Instructions to follow:
Go on with the Kensington Expressway piece from the point where it stops.

Nevertheless, in spite of all this, Secretary of Transportation, Pete Buttigieg, recently joined a cohort of New York politicians at the Buffalo Museum of Science to add federal dollars to the state's billion+ dollars of new investment into what is largely regarded as one of the city's great historic blunders. Amidst requisite photos and backslapping, politicians painted a glowing future for the bloated 6-lane tunnel/cap scheme being proposed by the New York State Department of Transportation (NYSDOT). A scheme presented as the only "viable" course of action for Buffalo's transportation future. To those with any knowledge of Buffalo's past, that sales pitch should sound frighteningly familiar. It was, in fact, the very same sales pitch used to cajole us into construction of the calamitous cement ditch we deal with today.
Having met with substantial resistance to its Scajaquada Expressway (198) machinations from a more affluent West Side, NYSDOT has turned its attention to the Kensington Expressway (33) and what it, no doubt, hopes to be a more vulnerable, and hence gullible, East Side. Here it hopes to wear down community residents into acceptance of its tunnel/cap "ultimatum" as the best that can be hoped for. This, even though it is obvious that surrender to such a Hobson's Choice will insure the presence of the Kensington Expressway for another 50 years. In addition, it is a "solution" that will vanquish any future possibilities for the authentic reestablishment of Olmsted's historic Humboldt Parkway with its elegant grove of shade trees; the trees that NYSDOT so boorishly ripped out to make way for the ruinous misadventure that is now widely regarded as a prime example of discredited mid-twentieth century planning.
For every complex and difficult problem, there is an answer that is simple, easy, and wrong.
Most unfortunately, unlike its halted West Side foray, NYSDOT opens its East Side assault with the support of a very influential and politically powerful ally.
It is difficult to talk of the Restore Our Community Coalition (ROCC) without first granting the organization the copious praise and gratitude it has most deservedly earned from the entire city of Buffalo. Since its founding in 2007, ROCC has worked with tireless patience and admirable persistence to successfully keep the Humboldt Parkway issue before the public eye. Over that stretch it has also succeeded in gaining impressive political support. And, in the person of current chairperson, Stephanie Barber-Geter, it would seem to be blessed with quite personable and capable leadership.
All of that said, however, in its unyielding support for NYSDOT's "quick-fix" Band-Aid hustle, ROCC is dead wrong. We cannot allow the past good deeds of an organization like ROCC to lead us into another regrettable decision; a decision that will permanently saddle us with one of our great mistakes of the twentieth century and severely limit our options in the twenty-first.

Text and item location entries:
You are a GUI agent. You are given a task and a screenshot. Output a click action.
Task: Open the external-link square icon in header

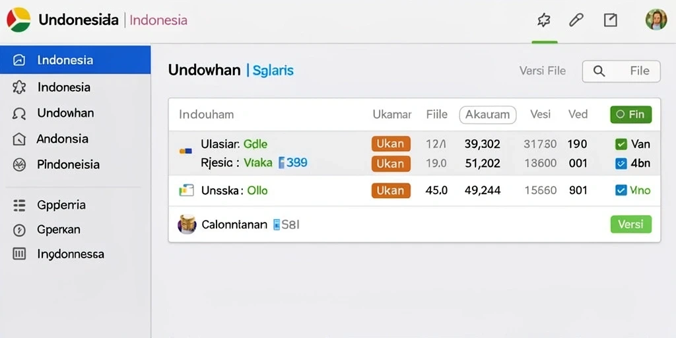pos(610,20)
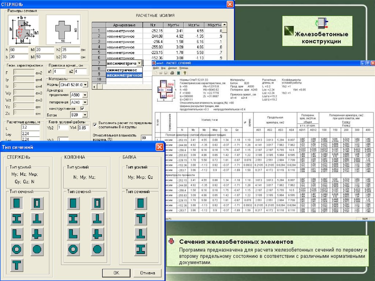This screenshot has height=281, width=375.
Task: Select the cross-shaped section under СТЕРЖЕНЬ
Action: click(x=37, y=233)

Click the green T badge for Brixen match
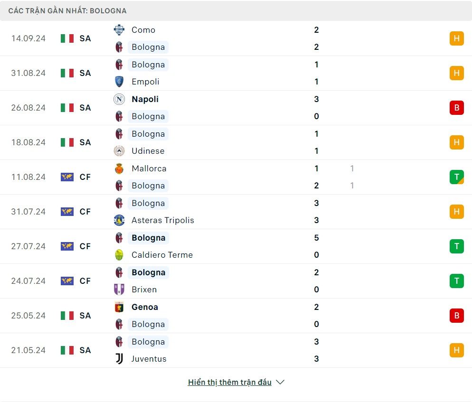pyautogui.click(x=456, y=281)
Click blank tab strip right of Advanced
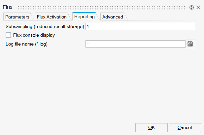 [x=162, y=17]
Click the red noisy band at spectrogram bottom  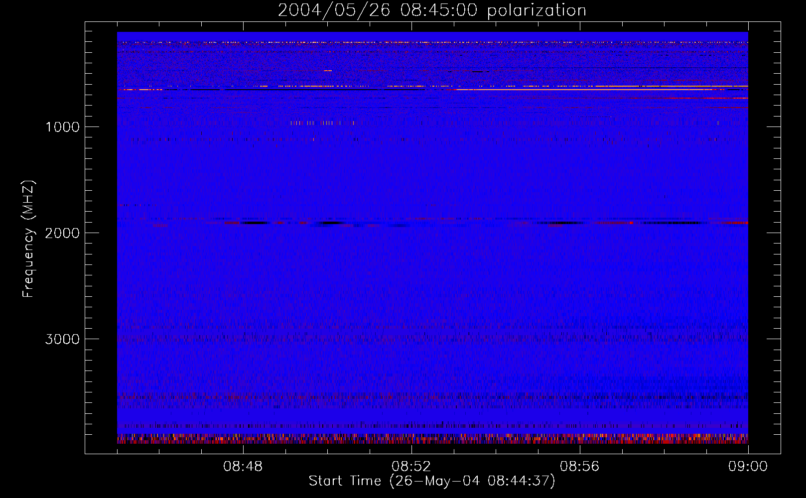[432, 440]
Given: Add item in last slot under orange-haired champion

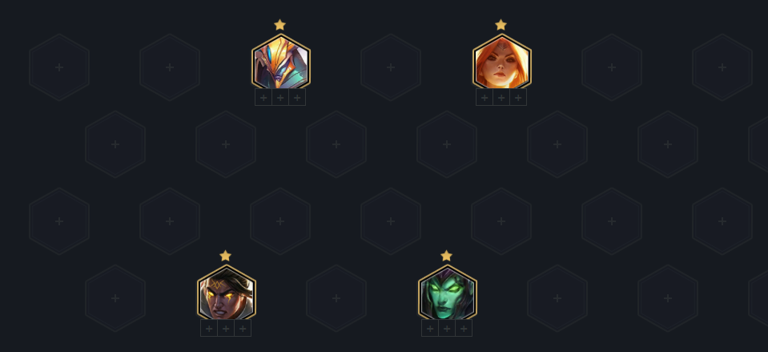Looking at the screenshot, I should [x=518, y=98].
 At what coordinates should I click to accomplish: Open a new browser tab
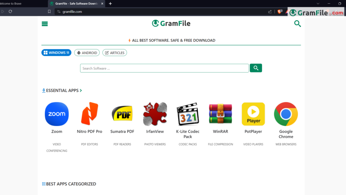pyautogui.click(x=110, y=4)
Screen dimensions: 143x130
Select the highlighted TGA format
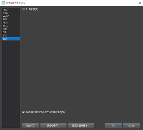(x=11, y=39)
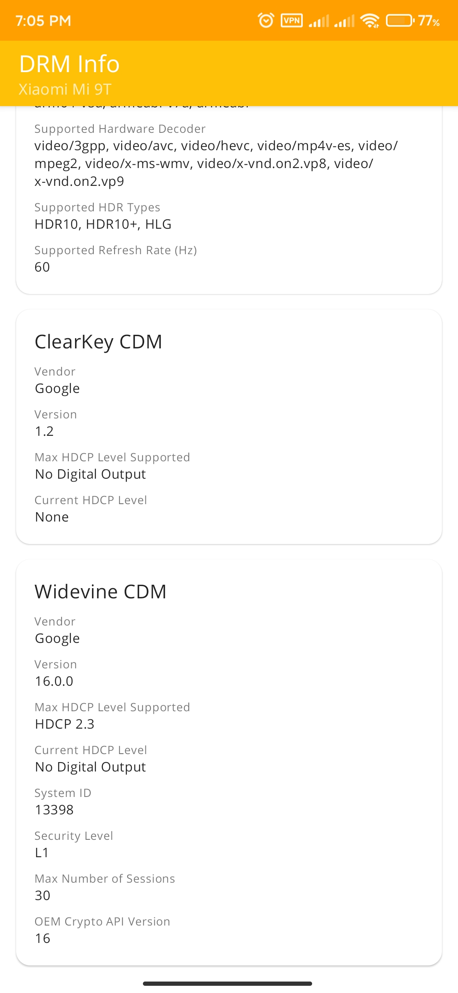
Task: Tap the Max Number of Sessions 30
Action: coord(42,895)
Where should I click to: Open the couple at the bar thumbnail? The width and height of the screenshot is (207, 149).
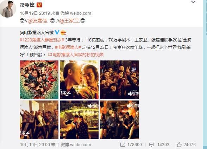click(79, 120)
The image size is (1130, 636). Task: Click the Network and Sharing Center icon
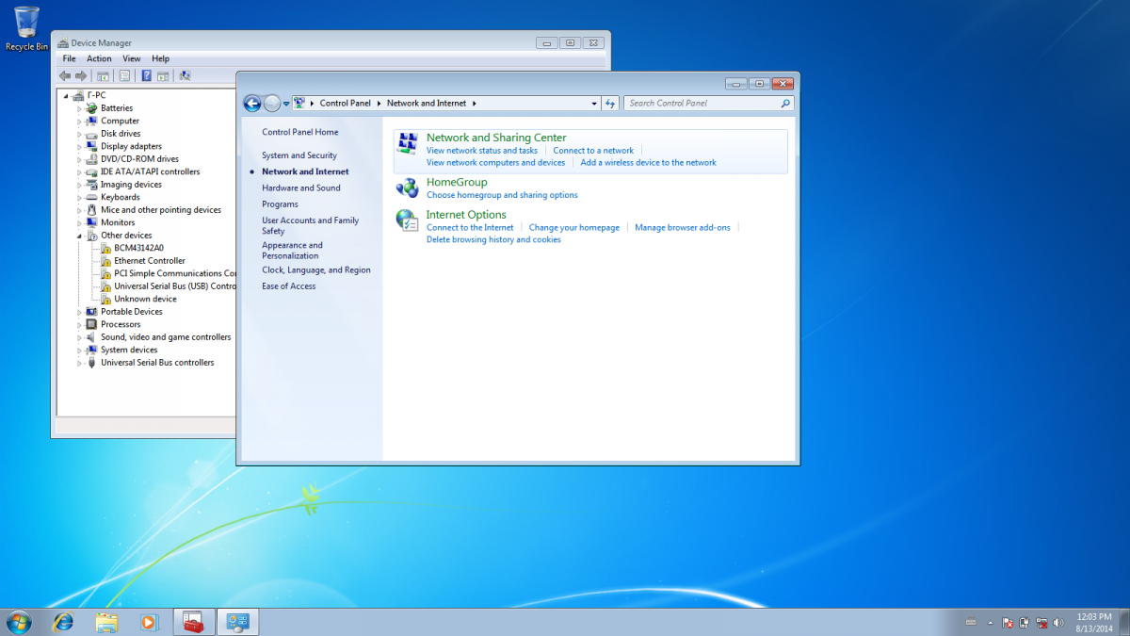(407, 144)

Exercise response:
ROCC leadership has decided to use its considerable accumulated political power and influence to push the readily available "solution" NYSDOT is trying to sell. Ideally, we should assume this decision by ROCC leadership accurately reflects the outcome that a substantial majority of tunnel area residents truly regard and accept as the most desirable. It shouldn't go without notice, however, that an October 15, 2022 Buffalo News article did feature quite varied opinion among the area residents interviewed on the matter1.
Still,If ROCC leadership is truly expressing what they believe to be an overwhelming majority viewpoint they would deserve admiration for acting in the best interests of the people they claim to speak for. This would be the case were it not for the fact that NYSDOT's tunnel "solution" will have dire consequences for all the other communities bordering the 33 as well as for the City of Buffalo as a whole. What is posited as justice for some only comes at the price of great injustice to many more.
NYSDOT openly admits the number one objective of its tunnel/cap proposal is maintenance of the current expressway traffic flow exactly as it is. After the gargantuan taxpayer expense this undertaking will entail, you can be assured any future talk of ripping it all out for expressway removal will be off the table for decades.
The Fruitbelt Neighborhood and all those other communities bordering the 33 from Sydney Street to the Bailey Avenue border had better get used to living with the scourge of this noxious thoroughfare. If this collaborative effort between NYSDOT and ROCC succeeds, the expressway won't be going anywhere for generations to come.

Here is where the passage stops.